** RAW DATA follows **

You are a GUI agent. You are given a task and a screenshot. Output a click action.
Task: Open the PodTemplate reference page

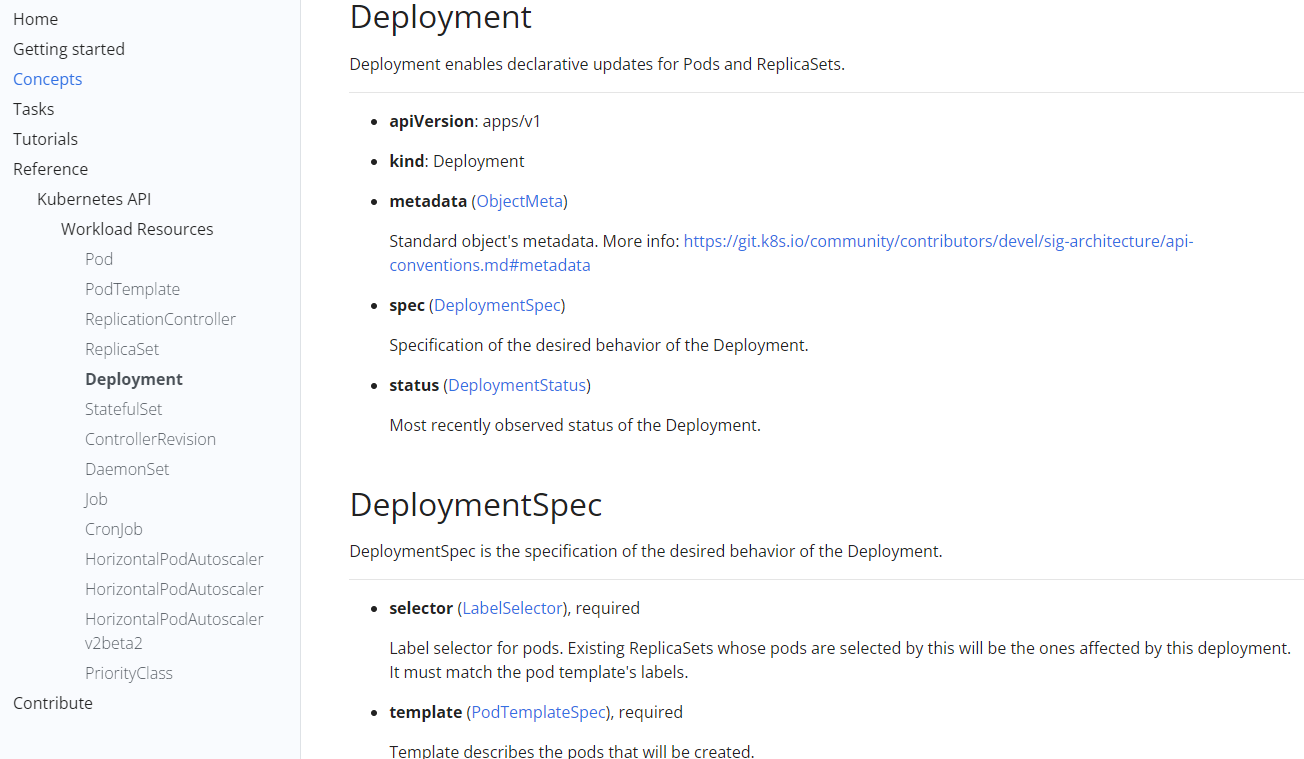point(132,289)
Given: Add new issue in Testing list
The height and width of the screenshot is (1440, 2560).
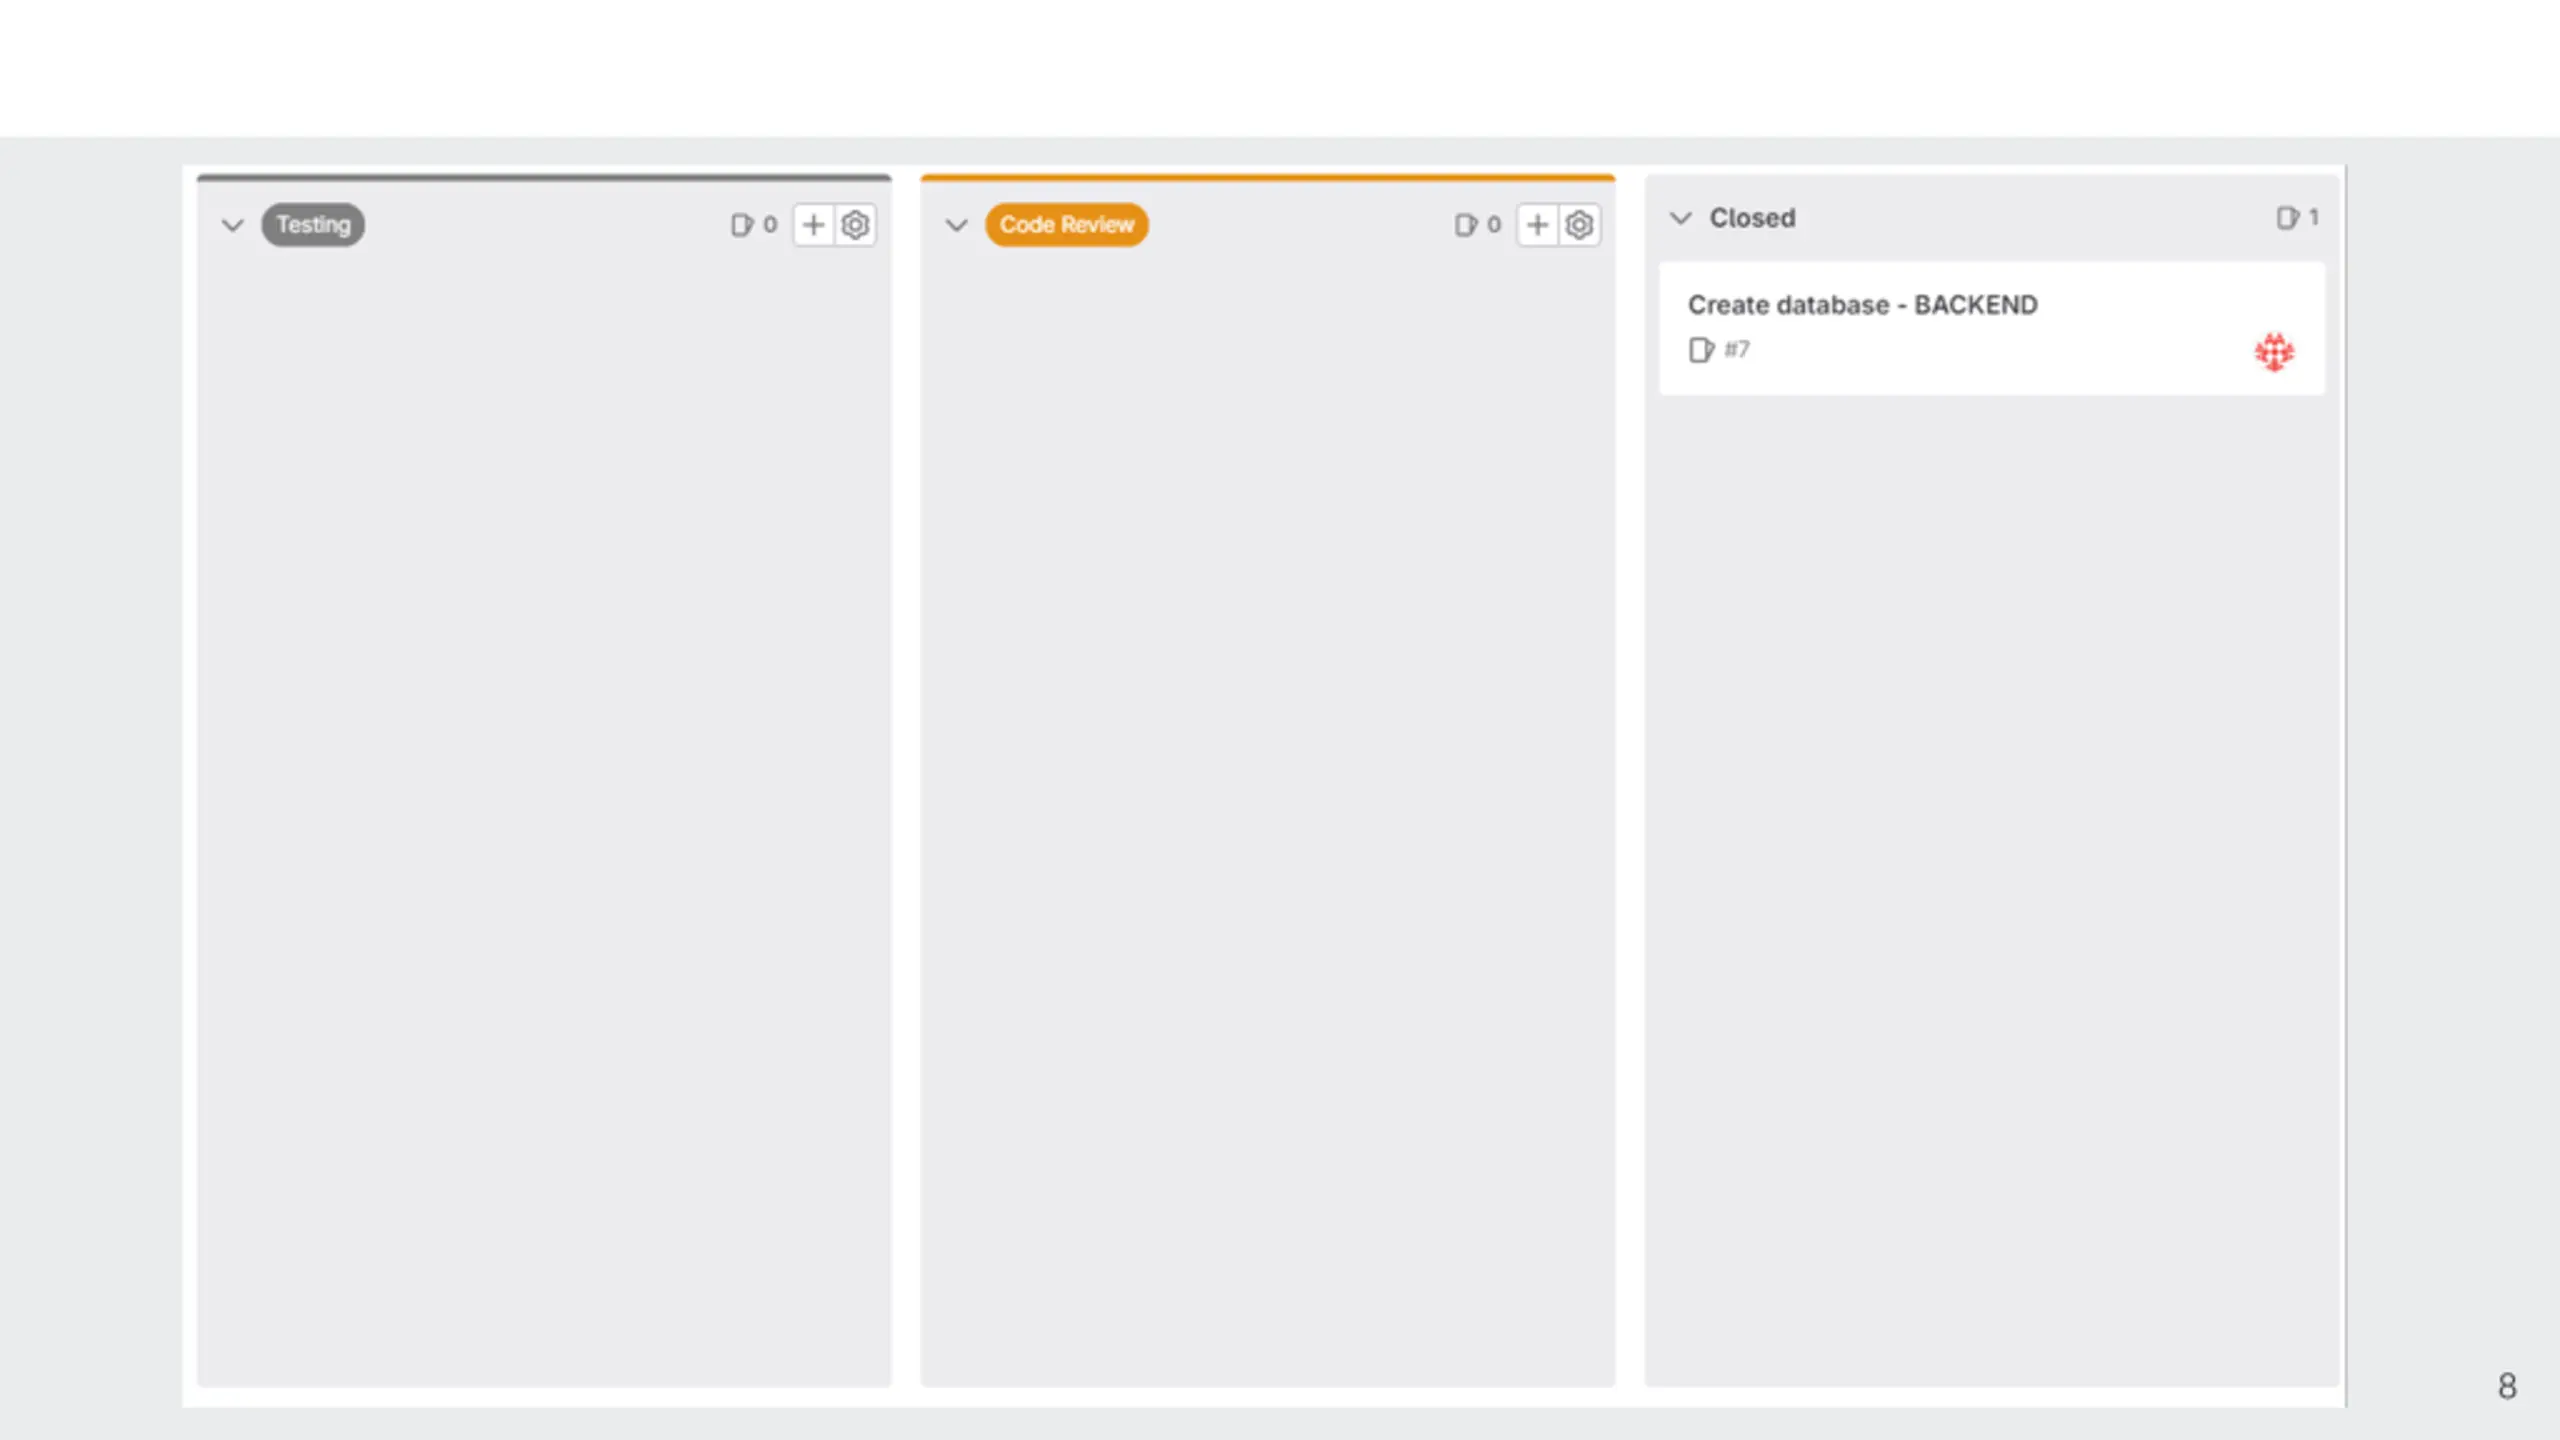Looking at the screenshot, I should coord(814,225).
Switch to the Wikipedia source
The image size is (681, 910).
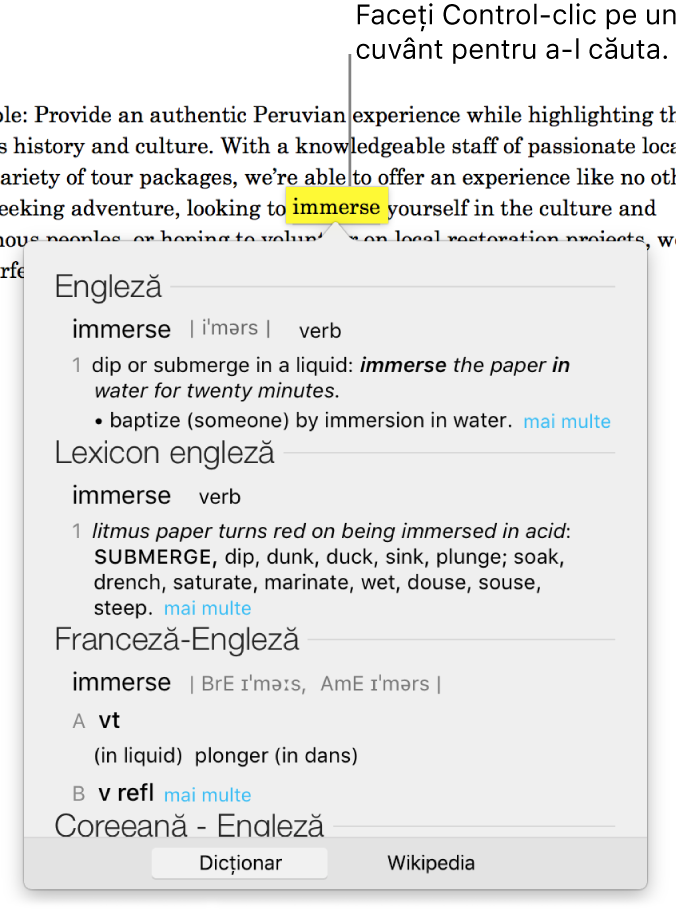click(x=431, y=862)
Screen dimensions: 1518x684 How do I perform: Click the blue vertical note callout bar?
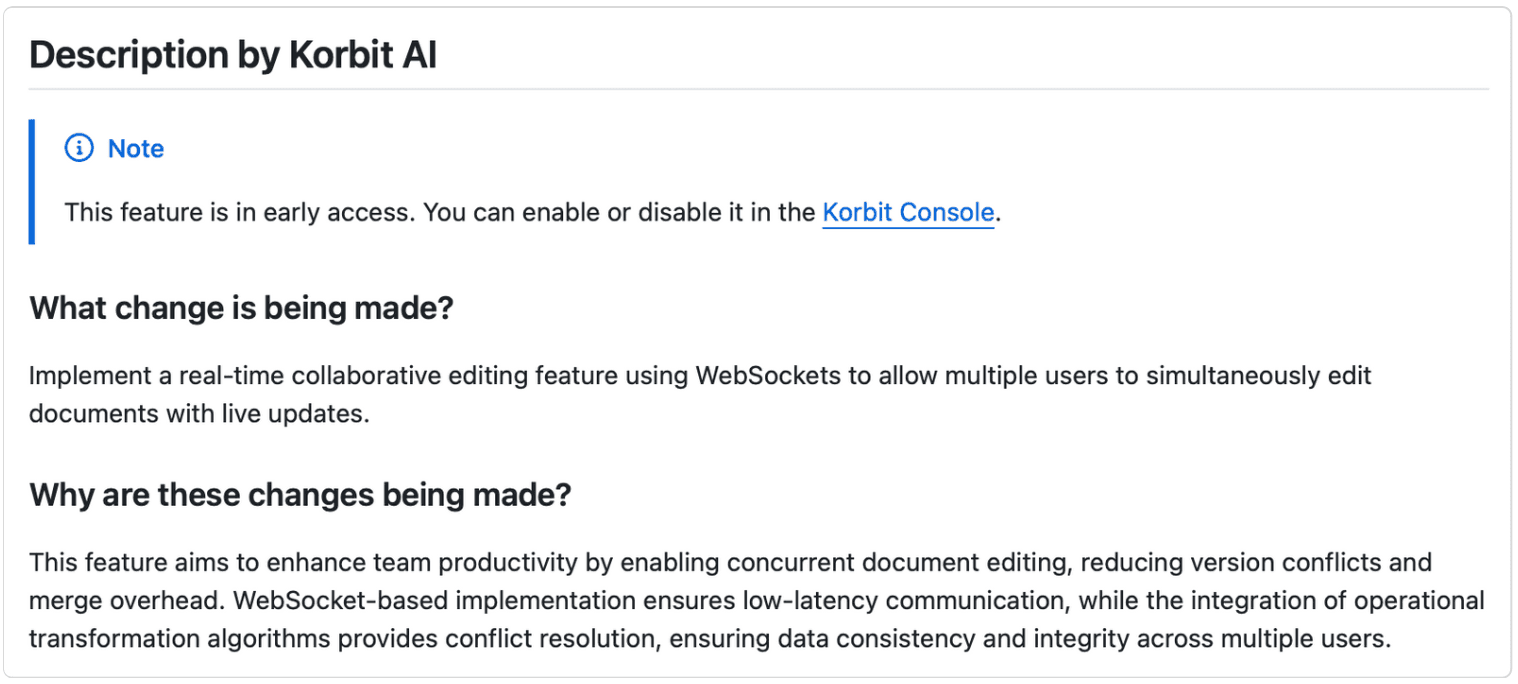(32, 182)

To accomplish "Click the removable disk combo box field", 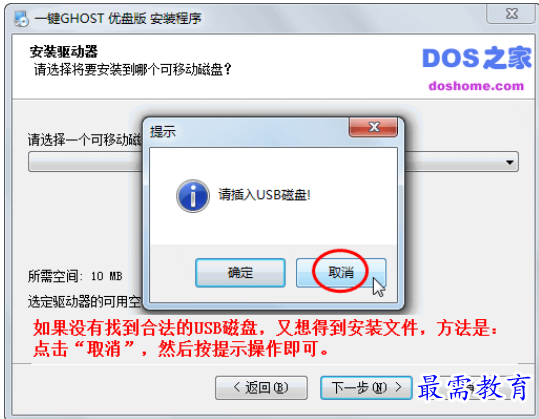I will pos(273,162).
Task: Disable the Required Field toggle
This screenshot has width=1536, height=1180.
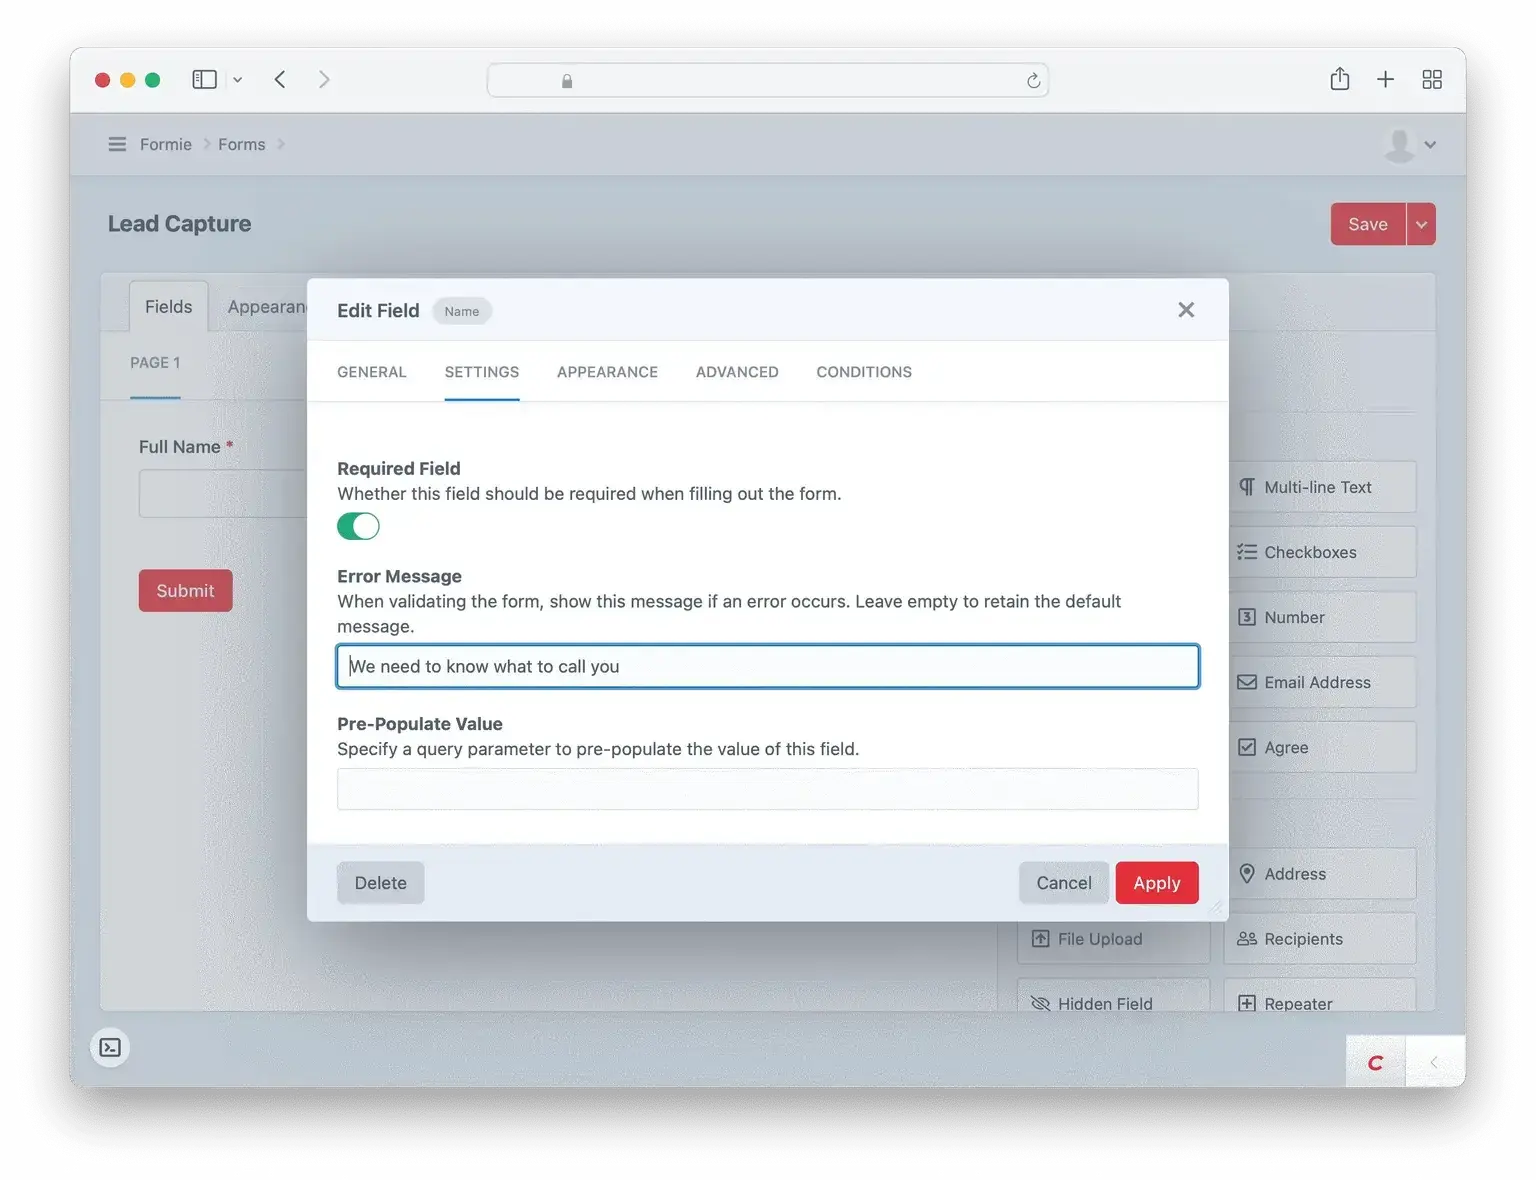Action: coord(358,526)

** End of RAW DATA **

__AIM OF THE EXERCISE__
Copy exactly, please, every line from the one holding "Task: Disable the Required Field toggle" through the last line of the data, both ends included, and no pictures.

__TASK OUTPUT__
Task: Disable the Required Field toggle
This screenshot has width=1536, height=1180.
Action: coord(358,526)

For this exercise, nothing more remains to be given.